The court made several non-binding observations: (1) Regarding the policy underlying prescription, the court quoted with approval the statement in Murray & Roberts Construction that prescription promotes certainty and that where a debtor acknowledges liability there is no uncertainty about the debt, so no purpose is served by requiring the creditor to institute legal proceedings. (2) The court noted that Investec could simply have issued summons, taken judgment and executed on it, but decided it would be in the best interests of both parties to manage the situation cooperatively. This observation implicitly endorses alternative debt recovery mechanisms where appropriate. (3) The court observed that Joubert "never once denied Erf 436's liability to Investec.

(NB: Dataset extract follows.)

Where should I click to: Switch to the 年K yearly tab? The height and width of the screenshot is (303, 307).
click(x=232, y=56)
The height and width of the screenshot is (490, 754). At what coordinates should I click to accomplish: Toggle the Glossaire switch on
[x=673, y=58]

On the contrary, he admitted that liability on a number of occasions" - suggesting that consistent acknowledgement over an extended period strengthens the case for interruption of prescription. (4) The court noted that although the relationship between Investec and Erf 436 "was difficult at times", they "worked together to find a solution to their common problem" - implicitly recognizing that commercial parties often prefer cooperative solutions to adversarial litigation. (5) The court made the factual observation that Joubert was "the inveterate letter-writer" and "never once in any of his many missives suggested that the debt had been paid or was anything but a current debt" - emphasizing the complete absence of any denial of liability throughout the extended period.
This judgment provides important guidance on the application of section 14 of the Prescription Act 68 of 1969 regarding acknowledgements of liability that interrupt prescription. It clarifies that: (1) acknowledgements must be assessed holistically in their proper factual and commercial context, not in isolation; (2) tacit acknowledgements can arise from conduct demonstrating acceptance of a subsisting liability; (3) where parties have agreed to a mechanism for debt repayment, acceptance of payments under that mechanism can constitute tacit acknowledgement; (4) silence or failure to deny liability in circumstances where a debtor would be expected to speak can constitute tacit acknowledgement; (5) the test is objective - what the debtor's conduct conveyed outwardly, not subjective intention. The case reinforces the policy rationale for prescription: promoting certainty while recognizing that creditors need not institute litigation where debtors acknowledge liability. It demonstrates the courts' willingness to give effect to commercial arrangements and ongoing debtor-creditor relationships that avoid unnecessary litigation.